= Excerpted passage =
################

The Crushing Weight of Overhead Costs

Running a childcare small business presents deeply unique challenges that any business would struggle to navigate, but the people running these businesses got into this work from a love of providing quality care—and not running a business. FCC and other home based care-workers have all the responsibilities of entrepreneurs: they need to make a large enough profit to afford space to conduct business, pay for office supplies, buy food and snacks for the kids, cleaning supplies, get help with taxes, hire accountants, cover loans and debts, and all the other things necessary to keep a business alive and growing. 

This speaks to the real need for systemic shifts in how care work is organized and managed as caring for children is demanding, but so is running the logistics of a business. Right now, childcare small business owners rely on a patchwork of intermediaries like Clarendon to provide back end services, which is convenient when available but cannot provide enough support to meet the gap we face in childcare as a nation. 

Policy could address a major barrier to accessing government funding—which requires that providers file monthly documentation, predominantly in English—when (27%) of the early childhood workforce speak a language other than English at home, compared to 14% of the U.S. adult population. However, even with reducing the access issues for this funding—which could increase stability for the business and allow providers to care for more low-income children who are mostly targeted by the funding—there simply isn’t enough subsidy to make the small childcare centers families love profitable enough to pay workers a decent salary. 

Similarly, policy could address the cost of rent, which has steadily increased nationwide. A 2023 survey found that 40% of small businesses struggled to pay rent as prices continued to rise after 2020 and with interest rate hikes, ownership for many was out of the question. The cost of rental space to simply run a childcare business is a significant barrier, and that’s before accounting for approval from landlords, or addressing the regulations required to operate from homes—which in turn drives the cost up further.

In lieu of much-needed policy support, funders have a real opportunity to step in and support interim solutions like tailored loan products, startup/accelerator focused on providing technical knowledge of running a business, among others. For example Mission Driven Finance is offering funding for providers to purchase their own homes that fit regulations, giving access to both affordable housing and a place to conduct business. However once more, policy changes are needed for solutions like these to scale.

Less Business, More Care

At the end of the day, for care providers to truly do their best work, they need to have the support to focus on care. We cannot treat care as a market good, and that’s evident by the landscape of factors that make running the business of childcare so daunting—made no easier with billions of dollars spent to do so. Legislation needs to remove the very obstacles facing the care world, as the market has proven over and again that it cannot do so on its own. Further, challenging the systems that push care work into the business category that centers profit over the very essential and very skilled job of caring for our loved ones is essential to solving our ongoing care crisis. 

With 94% of care workers identifying as women, 40% as BIPOC, and one in seven living under the poverty line, we must build large-scale solutions that center power, choice, and ownership in the most impacted communities, and care for our collective future.

################

= Data extract =
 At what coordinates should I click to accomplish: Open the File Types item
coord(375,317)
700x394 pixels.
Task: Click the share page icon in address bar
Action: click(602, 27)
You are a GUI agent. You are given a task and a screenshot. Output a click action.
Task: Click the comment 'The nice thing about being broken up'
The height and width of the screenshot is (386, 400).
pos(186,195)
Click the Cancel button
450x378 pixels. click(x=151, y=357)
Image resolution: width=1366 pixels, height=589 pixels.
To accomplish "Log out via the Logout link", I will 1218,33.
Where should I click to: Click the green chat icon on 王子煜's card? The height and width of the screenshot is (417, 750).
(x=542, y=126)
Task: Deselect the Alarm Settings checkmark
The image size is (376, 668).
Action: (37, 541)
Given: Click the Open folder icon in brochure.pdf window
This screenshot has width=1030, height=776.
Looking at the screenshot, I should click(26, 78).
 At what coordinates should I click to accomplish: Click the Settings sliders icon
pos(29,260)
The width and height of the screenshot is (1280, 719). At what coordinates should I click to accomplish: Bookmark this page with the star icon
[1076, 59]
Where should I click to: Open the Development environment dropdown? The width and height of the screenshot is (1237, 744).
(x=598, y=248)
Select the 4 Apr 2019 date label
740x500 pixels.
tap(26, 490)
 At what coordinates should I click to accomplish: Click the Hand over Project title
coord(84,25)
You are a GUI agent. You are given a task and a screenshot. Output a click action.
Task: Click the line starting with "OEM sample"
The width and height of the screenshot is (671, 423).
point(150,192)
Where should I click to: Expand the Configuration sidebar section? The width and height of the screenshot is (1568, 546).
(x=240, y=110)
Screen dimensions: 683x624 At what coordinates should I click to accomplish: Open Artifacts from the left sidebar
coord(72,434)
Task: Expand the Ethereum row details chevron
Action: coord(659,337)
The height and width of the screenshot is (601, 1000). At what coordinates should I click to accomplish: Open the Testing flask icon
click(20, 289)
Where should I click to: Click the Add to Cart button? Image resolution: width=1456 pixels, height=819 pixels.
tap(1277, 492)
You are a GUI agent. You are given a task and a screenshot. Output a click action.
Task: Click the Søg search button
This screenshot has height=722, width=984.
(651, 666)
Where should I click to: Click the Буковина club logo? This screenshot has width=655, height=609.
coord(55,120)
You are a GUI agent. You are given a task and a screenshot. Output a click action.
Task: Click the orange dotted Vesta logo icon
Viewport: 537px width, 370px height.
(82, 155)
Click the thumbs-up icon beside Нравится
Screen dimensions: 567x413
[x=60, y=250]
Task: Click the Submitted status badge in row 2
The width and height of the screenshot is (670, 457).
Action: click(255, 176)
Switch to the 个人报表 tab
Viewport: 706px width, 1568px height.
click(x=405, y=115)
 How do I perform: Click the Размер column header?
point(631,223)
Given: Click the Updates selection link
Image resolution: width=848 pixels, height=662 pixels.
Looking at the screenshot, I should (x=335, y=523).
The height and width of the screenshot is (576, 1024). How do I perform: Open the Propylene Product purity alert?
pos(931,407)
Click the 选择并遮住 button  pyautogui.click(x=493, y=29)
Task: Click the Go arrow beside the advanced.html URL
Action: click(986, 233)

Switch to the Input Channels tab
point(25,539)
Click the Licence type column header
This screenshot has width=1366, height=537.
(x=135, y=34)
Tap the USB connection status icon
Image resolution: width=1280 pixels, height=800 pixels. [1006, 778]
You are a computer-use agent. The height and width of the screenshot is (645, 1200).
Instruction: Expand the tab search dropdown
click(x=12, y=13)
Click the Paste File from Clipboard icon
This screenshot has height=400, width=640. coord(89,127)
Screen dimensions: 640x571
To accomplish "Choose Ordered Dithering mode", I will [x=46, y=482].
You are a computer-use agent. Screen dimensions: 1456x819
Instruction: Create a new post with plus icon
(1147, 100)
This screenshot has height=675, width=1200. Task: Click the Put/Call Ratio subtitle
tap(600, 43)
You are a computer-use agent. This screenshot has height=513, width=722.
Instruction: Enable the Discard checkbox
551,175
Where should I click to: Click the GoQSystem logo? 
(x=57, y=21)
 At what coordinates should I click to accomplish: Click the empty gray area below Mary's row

################

= Task instructions =
Copy the passage about childcare overhead costs from "The Crushing Weight" up to and including "alive and growing.". Rely solely on the passage about childcare overhead costs and set the rows aside.

= Your solution =
The Crushing Weight of Overhead Costs

Running a childcare small business presents deeply unique challenges that any business would struggle to navigate, but the people running these businesses got into this work from a love of providing quality care—and not running a business. FCC and other home based care-workers have all the responsibilities of entrepreneurs: they need to make a large enough profit to afford space to conduct business, pay for office supplies, buy food and snacks for the kids, cleaning supplies, get help with taxes, hire accountants, cover loans and debts, and all the other things necessary to keep a business alive and growing.